- **YOUR OBJECTIVE**: In the entries that follow, the lines from the one with "This screenshot has width=1024, height=526." through the one with "Task: Click the Parent Account input field" are the ones to write out, exactly and with both ends included. Nothing else should appear.

- **Stored items**:
>>>>>
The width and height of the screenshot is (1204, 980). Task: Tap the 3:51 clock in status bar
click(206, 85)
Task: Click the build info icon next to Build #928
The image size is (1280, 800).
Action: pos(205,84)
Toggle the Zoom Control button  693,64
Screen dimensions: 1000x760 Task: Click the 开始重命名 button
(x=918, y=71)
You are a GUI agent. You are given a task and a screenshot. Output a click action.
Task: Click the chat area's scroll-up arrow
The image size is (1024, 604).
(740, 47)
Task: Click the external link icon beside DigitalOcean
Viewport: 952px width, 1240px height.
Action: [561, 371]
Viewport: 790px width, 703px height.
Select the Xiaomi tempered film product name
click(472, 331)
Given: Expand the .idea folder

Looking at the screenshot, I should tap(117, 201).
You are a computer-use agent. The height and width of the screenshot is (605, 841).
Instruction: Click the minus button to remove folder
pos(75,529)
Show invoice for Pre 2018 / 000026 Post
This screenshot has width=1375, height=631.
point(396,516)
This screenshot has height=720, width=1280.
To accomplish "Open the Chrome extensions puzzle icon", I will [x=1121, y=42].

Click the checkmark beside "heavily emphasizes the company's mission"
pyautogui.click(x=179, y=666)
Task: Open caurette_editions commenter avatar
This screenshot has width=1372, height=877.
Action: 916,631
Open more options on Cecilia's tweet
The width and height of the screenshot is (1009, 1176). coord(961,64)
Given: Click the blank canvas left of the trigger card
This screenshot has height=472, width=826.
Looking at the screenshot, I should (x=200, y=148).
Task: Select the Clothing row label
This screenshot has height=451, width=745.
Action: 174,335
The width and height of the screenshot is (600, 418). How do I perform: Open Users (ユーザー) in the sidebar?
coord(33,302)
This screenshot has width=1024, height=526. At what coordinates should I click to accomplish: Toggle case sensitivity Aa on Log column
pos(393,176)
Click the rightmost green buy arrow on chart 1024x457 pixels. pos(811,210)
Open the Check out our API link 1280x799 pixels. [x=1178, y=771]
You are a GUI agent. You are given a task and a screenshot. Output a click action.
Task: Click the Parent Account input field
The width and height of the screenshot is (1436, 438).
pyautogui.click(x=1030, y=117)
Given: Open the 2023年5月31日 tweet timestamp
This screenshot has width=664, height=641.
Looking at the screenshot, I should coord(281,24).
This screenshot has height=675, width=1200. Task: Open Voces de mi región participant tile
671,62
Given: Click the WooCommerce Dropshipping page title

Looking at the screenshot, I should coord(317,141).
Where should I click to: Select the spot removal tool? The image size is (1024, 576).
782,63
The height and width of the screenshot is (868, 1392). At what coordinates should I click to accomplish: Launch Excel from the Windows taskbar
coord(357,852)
<<<<<
- **OUTPUT FOR THIS EXERCISE**:
This screenshot has width=1024, height=526. At what coordinates should I click to accomplish: Toggle case sensitivity Aa on Log column
pos(393,176)
Click the rightmost green buy arrow on chart 1024x457 pixels. pos(811,210)
Open the Check out our API link 1280x799 pixels. [x=1178, y=771]
You are a GUI agent. You are given a task and a screenshot. Output a click action.
Task: Click the Parent Account input field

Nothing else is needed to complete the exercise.